Reduction of hours, ultimately reducing the number of needed staff, is another benefit; however, the notion raised some concern.

“When you go back to automated, you will lose people? Staff?” Council member Clifford Barnett asked. “They’re out of a job?”

Director of Public Services Dave Mayes told council the department currently contracts with a temporary labor firm that provides part-time workers. City spokesperson Jennifer Dandron said the city typically uses 10 to 20 temporary staff from contracted provider The Reserves Network. Temp workers are used eight hours a day, four days per week; the need varies seasonally, and is dependent on position vacancies and employee leave, she added.

“There’s a great deal of turnover,” Mayes told council Monday. “For individuals losing their jobs, the likelihood is low.”

Spears said even temporary workers need jobs, though.

“We’re still filling a void in the job market,” he said. “And I don’t want to see that go away. We really need to consider that. To be honest, I’m a proponent for people and hiring people and allowing people to have an opportunity.”

The recycling and trash services division currently has 75 full-time workers.

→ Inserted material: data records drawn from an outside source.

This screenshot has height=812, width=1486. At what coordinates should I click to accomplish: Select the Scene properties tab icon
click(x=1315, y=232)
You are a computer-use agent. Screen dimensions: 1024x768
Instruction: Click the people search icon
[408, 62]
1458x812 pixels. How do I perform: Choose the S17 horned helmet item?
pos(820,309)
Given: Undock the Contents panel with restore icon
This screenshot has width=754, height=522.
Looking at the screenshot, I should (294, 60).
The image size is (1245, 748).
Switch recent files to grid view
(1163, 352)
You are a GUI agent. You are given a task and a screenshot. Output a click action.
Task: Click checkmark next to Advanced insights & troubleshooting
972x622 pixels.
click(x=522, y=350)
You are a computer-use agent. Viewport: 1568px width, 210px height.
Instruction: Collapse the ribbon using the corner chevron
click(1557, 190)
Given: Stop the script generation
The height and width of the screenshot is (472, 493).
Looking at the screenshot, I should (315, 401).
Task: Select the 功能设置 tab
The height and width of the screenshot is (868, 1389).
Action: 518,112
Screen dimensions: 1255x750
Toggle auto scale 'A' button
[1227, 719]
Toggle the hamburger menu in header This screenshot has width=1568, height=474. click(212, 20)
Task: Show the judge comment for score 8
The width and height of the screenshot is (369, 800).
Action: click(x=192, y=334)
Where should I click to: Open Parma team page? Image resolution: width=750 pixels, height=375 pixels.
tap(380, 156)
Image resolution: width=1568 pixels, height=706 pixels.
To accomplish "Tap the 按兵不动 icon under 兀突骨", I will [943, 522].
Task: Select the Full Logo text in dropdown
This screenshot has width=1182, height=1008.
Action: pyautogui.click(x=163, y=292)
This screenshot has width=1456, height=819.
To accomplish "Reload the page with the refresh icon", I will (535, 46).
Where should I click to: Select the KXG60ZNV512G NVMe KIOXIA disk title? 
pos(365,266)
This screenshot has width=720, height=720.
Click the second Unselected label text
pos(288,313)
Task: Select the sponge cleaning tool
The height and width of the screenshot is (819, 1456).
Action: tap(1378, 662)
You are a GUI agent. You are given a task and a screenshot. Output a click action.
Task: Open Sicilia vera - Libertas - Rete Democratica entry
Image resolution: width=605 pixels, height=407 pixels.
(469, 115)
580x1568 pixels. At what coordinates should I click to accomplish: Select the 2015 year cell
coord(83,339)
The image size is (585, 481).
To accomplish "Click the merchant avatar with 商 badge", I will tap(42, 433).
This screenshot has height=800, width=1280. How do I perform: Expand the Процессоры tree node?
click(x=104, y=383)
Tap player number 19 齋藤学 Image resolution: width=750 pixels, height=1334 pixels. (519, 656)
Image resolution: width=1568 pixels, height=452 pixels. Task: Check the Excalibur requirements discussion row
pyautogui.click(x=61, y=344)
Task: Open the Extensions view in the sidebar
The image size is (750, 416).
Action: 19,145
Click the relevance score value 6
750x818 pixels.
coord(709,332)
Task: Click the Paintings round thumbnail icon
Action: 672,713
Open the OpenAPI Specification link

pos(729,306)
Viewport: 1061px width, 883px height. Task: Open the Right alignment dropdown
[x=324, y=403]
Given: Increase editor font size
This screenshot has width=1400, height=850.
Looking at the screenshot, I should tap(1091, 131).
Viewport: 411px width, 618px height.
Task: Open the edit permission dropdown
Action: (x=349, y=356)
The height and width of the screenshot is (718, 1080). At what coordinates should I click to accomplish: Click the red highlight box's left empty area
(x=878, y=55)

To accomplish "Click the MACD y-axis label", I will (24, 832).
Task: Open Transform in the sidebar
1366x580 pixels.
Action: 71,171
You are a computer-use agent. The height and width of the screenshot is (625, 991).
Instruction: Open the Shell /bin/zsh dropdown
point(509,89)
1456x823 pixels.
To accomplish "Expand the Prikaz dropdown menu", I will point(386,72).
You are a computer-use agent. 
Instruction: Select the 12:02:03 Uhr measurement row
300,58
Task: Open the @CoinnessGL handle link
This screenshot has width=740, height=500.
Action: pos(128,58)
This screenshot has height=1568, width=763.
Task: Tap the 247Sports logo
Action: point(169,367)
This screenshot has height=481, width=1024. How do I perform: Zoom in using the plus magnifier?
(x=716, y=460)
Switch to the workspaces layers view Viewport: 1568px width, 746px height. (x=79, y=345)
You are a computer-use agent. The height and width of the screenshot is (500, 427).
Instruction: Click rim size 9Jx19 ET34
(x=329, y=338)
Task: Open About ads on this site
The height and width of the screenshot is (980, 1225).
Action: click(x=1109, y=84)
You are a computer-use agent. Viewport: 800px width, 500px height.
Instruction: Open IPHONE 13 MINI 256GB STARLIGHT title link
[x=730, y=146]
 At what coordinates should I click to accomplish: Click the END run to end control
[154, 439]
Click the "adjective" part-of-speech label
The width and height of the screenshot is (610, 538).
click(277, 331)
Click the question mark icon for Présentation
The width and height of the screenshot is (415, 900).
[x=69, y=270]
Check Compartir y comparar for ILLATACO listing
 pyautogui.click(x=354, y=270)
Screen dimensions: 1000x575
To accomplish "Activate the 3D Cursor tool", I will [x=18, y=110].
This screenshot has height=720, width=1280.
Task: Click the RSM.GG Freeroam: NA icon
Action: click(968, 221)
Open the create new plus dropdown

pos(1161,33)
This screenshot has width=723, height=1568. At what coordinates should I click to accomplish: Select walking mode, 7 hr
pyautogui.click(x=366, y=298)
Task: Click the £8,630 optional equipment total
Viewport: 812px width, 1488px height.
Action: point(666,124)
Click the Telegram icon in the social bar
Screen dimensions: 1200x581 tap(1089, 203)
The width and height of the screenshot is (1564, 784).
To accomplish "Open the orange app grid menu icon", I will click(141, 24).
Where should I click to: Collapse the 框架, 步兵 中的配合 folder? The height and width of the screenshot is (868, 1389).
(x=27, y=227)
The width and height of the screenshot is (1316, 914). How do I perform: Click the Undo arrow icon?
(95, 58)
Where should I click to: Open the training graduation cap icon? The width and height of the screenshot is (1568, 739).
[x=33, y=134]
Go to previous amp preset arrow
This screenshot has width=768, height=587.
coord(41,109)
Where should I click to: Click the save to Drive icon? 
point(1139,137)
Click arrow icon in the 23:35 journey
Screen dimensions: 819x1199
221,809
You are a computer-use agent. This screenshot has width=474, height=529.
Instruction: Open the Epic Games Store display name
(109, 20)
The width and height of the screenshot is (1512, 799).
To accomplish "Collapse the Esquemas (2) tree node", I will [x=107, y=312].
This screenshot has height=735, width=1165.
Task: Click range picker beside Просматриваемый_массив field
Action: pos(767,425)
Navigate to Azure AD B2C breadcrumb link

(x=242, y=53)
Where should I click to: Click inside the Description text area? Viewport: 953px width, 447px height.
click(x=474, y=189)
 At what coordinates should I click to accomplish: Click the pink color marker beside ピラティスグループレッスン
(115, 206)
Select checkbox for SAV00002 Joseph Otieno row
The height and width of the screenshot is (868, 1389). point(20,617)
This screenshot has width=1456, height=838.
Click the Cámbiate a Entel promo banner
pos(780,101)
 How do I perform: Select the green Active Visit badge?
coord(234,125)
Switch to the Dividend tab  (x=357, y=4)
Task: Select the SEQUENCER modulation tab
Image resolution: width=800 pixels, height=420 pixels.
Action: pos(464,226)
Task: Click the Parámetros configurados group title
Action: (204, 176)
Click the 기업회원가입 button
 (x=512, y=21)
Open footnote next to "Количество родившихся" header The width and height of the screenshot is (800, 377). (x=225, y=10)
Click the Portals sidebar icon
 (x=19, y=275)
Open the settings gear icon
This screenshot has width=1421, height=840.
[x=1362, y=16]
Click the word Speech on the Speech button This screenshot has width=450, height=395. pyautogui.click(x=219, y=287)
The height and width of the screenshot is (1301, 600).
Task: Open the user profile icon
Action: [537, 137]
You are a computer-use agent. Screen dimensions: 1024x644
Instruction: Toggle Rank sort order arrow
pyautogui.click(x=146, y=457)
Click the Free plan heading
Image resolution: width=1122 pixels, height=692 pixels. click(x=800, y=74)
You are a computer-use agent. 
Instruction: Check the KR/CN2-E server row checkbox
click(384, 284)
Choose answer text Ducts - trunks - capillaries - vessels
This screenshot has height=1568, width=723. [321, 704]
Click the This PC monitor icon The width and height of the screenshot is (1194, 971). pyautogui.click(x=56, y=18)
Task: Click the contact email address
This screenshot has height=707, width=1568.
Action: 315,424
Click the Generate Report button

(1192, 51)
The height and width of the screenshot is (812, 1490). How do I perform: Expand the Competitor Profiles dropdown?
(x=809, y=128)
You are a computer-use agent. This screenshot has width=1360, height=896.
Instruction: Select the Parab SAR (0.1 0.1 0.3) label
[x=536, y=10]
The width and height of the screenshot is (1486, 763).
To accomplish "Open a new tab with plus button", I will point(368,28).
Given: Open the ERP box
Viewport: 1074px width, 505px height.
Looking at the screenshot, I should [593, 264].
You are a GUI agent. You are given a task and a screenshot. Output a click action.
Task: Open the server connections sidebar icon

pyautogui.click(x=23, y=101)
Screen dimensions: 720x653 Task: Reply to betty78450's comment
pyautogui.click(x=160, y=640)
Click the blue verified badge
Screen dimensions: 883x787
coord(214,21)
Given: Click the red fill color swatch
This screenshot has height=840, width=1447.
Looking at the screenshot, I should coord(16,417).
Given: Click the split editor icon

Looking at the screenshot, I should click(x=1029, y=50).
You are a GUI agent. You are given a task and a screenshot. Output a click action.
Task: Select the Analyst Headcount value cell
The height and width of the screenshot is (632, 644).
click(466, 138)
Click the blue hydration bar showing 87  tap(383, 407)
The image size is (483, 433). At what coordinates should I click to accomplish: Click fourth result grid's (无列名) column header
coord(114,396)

“It’s a challenge,” Mayes said of employment. “We routinely struggle to get enough people to put on trucks. Not just because of staff pulling in from temporary work, but also because of our staff.”

Often there is only one helper available per truck, causing the driver to have to jump in and out hundreds of times to assist.

“This job is very physical,” Mays said.

Ingram used the example of Greenville again, noting prior to automation, a three-person crew was collecting at 500 to 600 houses daily. With the upgrade of one person driving an automated truck, he or she would be able to service up to 1,000 houses.

The automated trucks, averaging $360,000 each, compared to $235,000 for the traditional vehicles, would also require extensive training for operating crew and maintenance staff. Mays told council the department has a health fund balance of 53.8% and could purchase the nine needed trucks outright. There is an up-to 12-month wait period for their arrival, though.

Council member Luke Waddell was in full support.

“Seems like a no-brainer to me,” he said. “You have the funds in reserve now, you’re increasing efficiency and service to taxpayers, and it’s ultimately less expensive to taxpayers; you’re leveraging growth. I don’t see a downside whatsoever.”

Caudle noted the only negative aspect would be customer complaints from residents. It will take some getting used to changing up collection days.

The timeline, if adopted by council, would be to purchase the vehicles in January and finalize a new route map by March 2023.

Six months later, Mays said a public outreach campaign would be encouraged, focused on where to place trash carts and how — as they need to be more uniform for the automated arm to grab. He added he hopes to have the new trucks delivered by next December and train employees in January and February 2024.

The goal is to implement the new service by March of 2024.